Another easy to grow tropical perennial is bamboo. It will add lots of height to your garden, and can even remain evergreen in mild winters. However, a word of caution; some bamboo varieties can become invasive and take over, so it’s important to choose clumping varieties if you’re planting directly in the garden. Bamboo can grow in full to part sun, and can grow thick and high, making it great for creating shady areas or blocking an unwanted view. Fountain bamboo (Fargesia nitida) is an easy to grow variety that will grow to about 3 metres high.

Start with perennials that will overwinter well in your climate. These will be the easiest to grow, as they will come back year after year with minimal maintenance. Hostas, ferns and lilies are great plants to start with. Adding giant hostas will immediately give a more tropical feel to your space. Add different sizes and foliage colours to create interest.

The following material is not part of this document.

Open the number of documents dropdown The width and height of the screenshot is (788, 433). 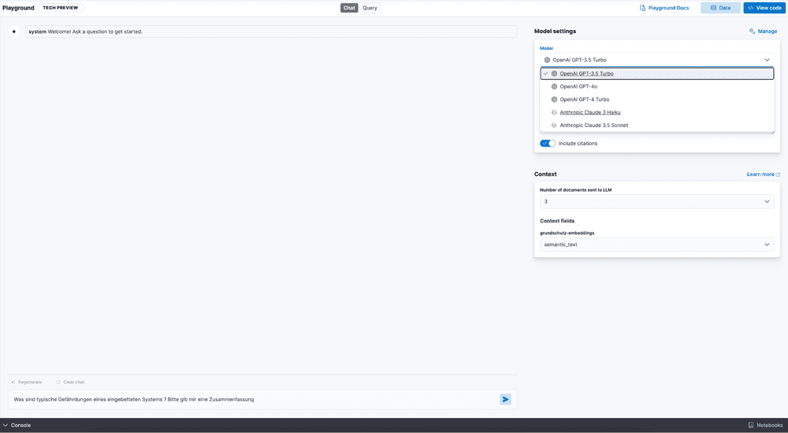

Some plants that don’t traditionally overwinter in Canadian climates can overwinter outside with some extra care. Growing plants like the hardy Japanese Banana Musa bajoo can instantly give your garden a lush, jungle feel. These bananas won’t flower or produce fruit, due to the short growing season, but the long and tall leaves will look the same as banana trees growing on any tropical resort. In the fall, these plants will need to be cut down to the base of the stem and insulated against the winter cold. Once the possibility of frost damage is past, the insulation can be removed and the plant will re-grow.

Overwinter Indoors

If indoor plant space is limited, choosing plants that overwinter as dormant rootstock will be important. Elephant ear (Colocasia esculenta), with its giant leaves,can be grown outdoors during the warmer months, either in pots or planted directly in the soil. Once the leaves start to brown in the fall, the stems should be cut to about 15 cm long, and the plant should be dug up. Brush the soil off the roots, and bring indoors and store in peat moss or sawdust in a ventilated container. Canna lilies can also be grown the same way, and come in a variety of foliage colours and sizes.

Potted Plants

Finally, potted plants that can be brought indoors can complete your tropical garden. Keep in mind how much indoor storage space you have when purchasing plants that can grow to a large size or height. You may also want to harden these plants off to changing temperatures and sun. If so, make sure you can easily move the plant and pot inside and out for a period of time. If the plant is too tall for your regular doorway, when you’re hardening it off, keep it in the garage and you can open the big door to move it in and out every day.  Potted palms, hibiscus, bird of paradise, anthurium, and fiddle leaf figs are all stunning potted plants.

It may seem like a lot of work, but having a tropical garden in Canada is totally worth it. With a bit of planning and the right plants, you could be sitting in your own tropical oasis next gardening season.